If the least-squares regression line has slope bv1=5, and two x -values differ by 2, the predicted difference in the x-values is [blank].

In the context of least-squares regression, the slope (denoted as \( b_{v1} \) in your case) indicates the change in the predicted value of the dependent variable (usually denoted \( y \)) for a one-unit increase in the independent variable (usually denoted \( x \)).

Given that the slope \( b_{v1} = 5 \), if you have two \( x \)-values that differ by 2, the predicted difference in the \( y \)-values associated with those \( x \)-values can be calculated using the slope of the regression line.

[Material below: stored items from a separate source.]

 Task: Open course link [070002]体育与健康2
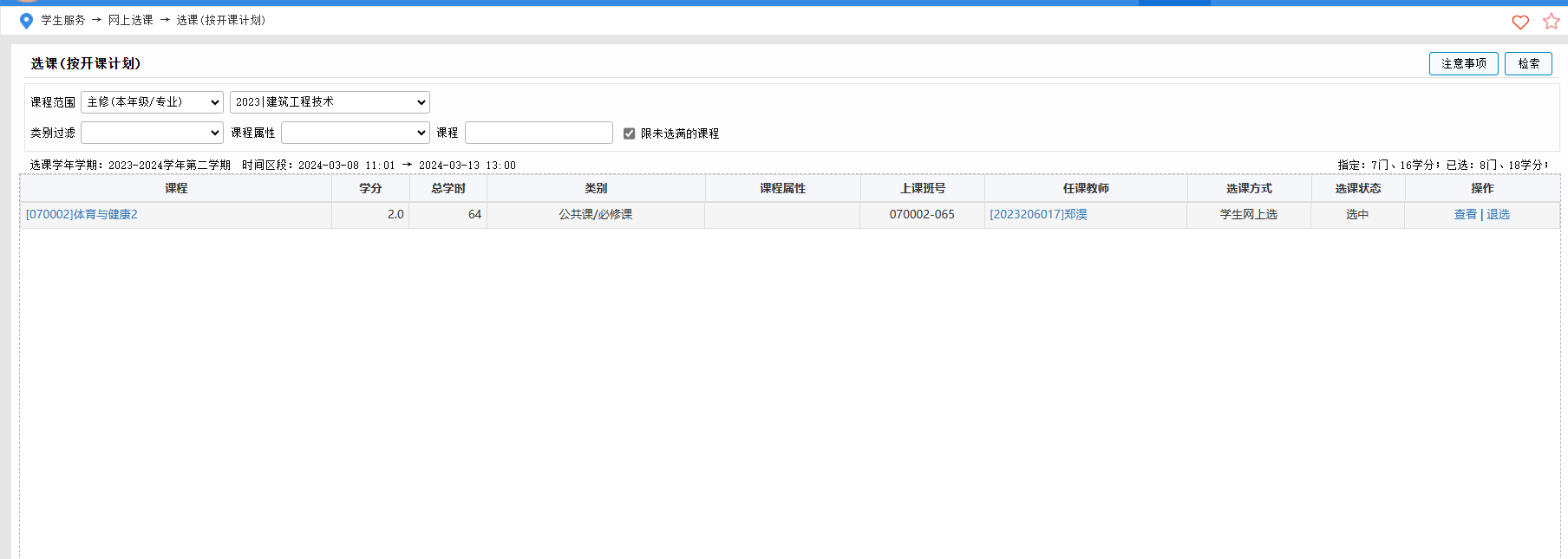coord(82,214)
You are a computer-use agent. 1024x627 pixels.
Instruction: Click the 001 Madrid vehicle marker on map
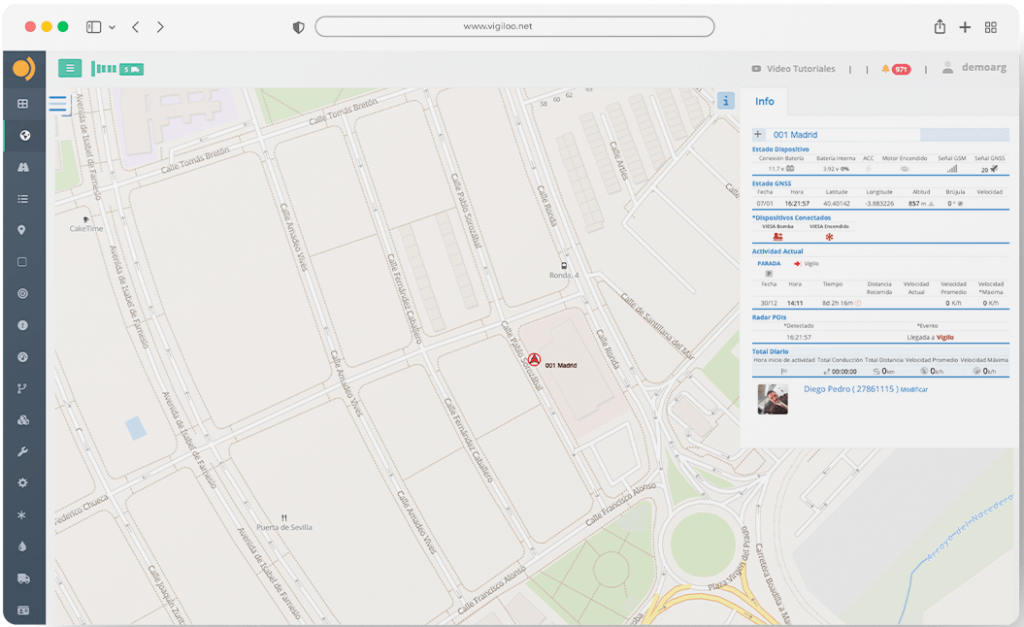click(533, 359)
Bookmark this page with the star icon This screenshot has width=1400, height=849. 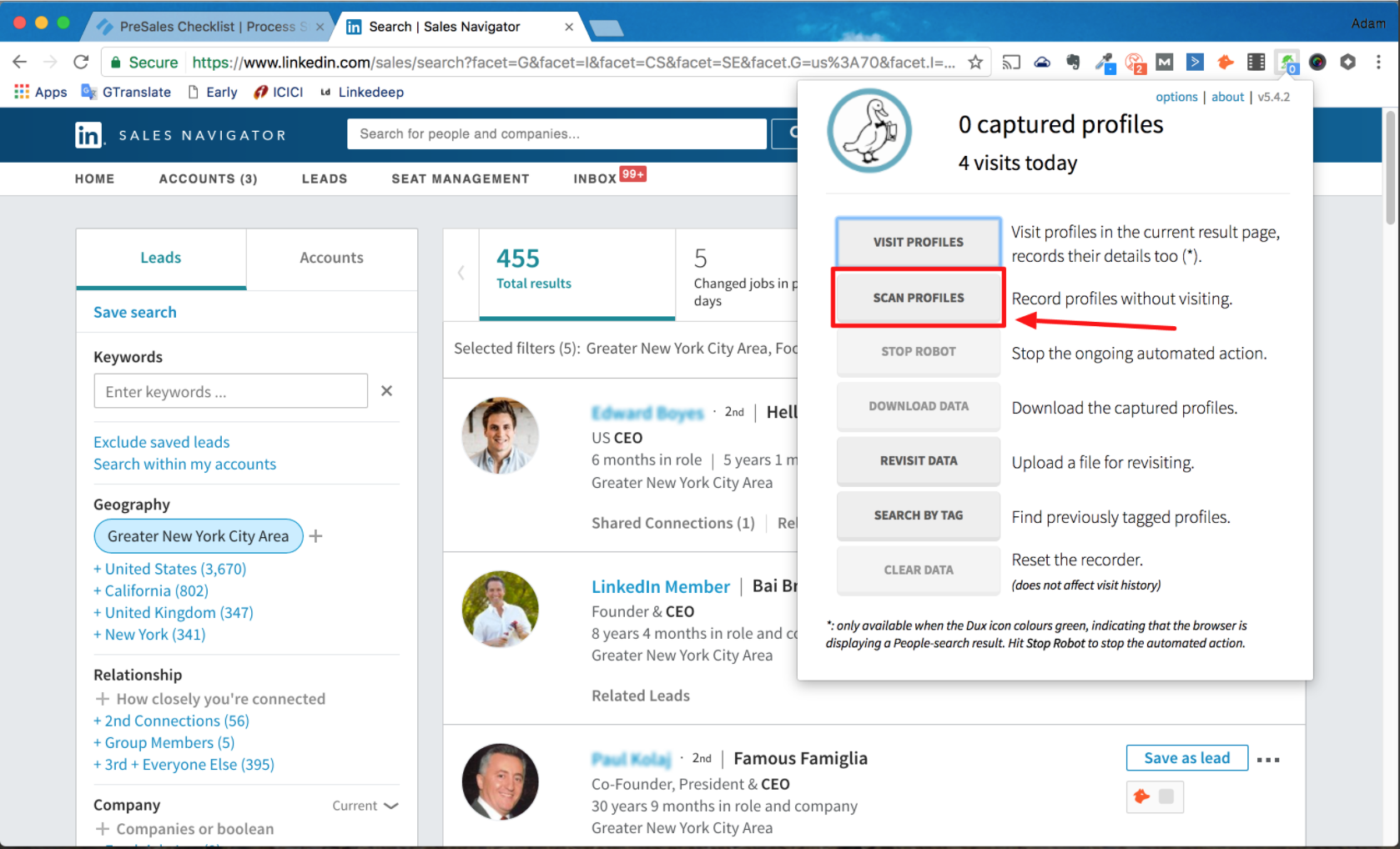(x=974, y=63)
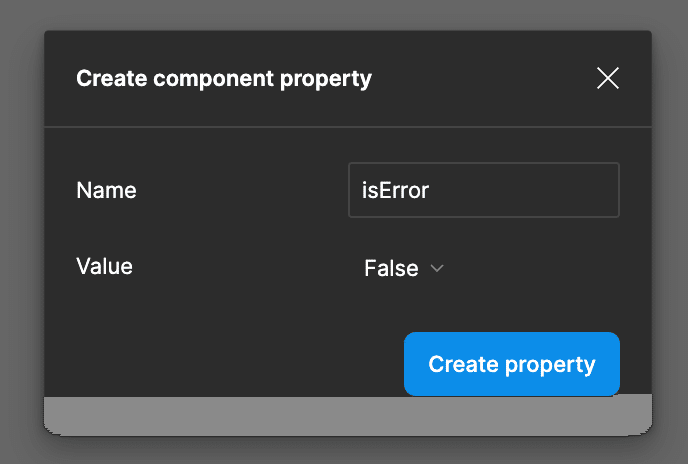Close the Create component property dialog
Screen dimensions: 688x464
pyautogui.click(x=607, y=78)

The formula for the predicted difference in the \( y \)-values (\( \Delta y \)) when the \( x \)-values differ by a certain amount (\( \Delta x \)) is:

\[ \Delta y = b_{v1} \times \Delta x \]

Substituting the given values:

\[ \Delta y = 5 \times 2 = 10 \]

Therefore, the predicted difference in the \( y \)-values corresponding to the two \( x \)-values that differ by 2 is 10.

If the correlation coefficient is equal to 0, the slope of the least-squares regression line will be equal to [blank]

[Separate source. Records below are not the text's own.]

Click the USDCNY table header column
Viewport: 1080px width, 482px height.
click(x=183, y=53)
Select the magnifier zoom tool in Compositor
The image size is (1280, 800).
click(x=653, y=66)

If the correlation coefficient (\( r \)) is equal to 0, it indicates that there is no linear relationship between the independent variable (\( x \)) and the dependent variable (\( y \)). Consequently, the slope of the least-squares regression line will also equal 0.

In other words, a slope of 0 means that changes in \( x \) do not predict any changes in \( y \) -- the regression line is horizontal. Thus, when the correlation coefficient is 0, the slope of the least-squares regression line will be equal to 0.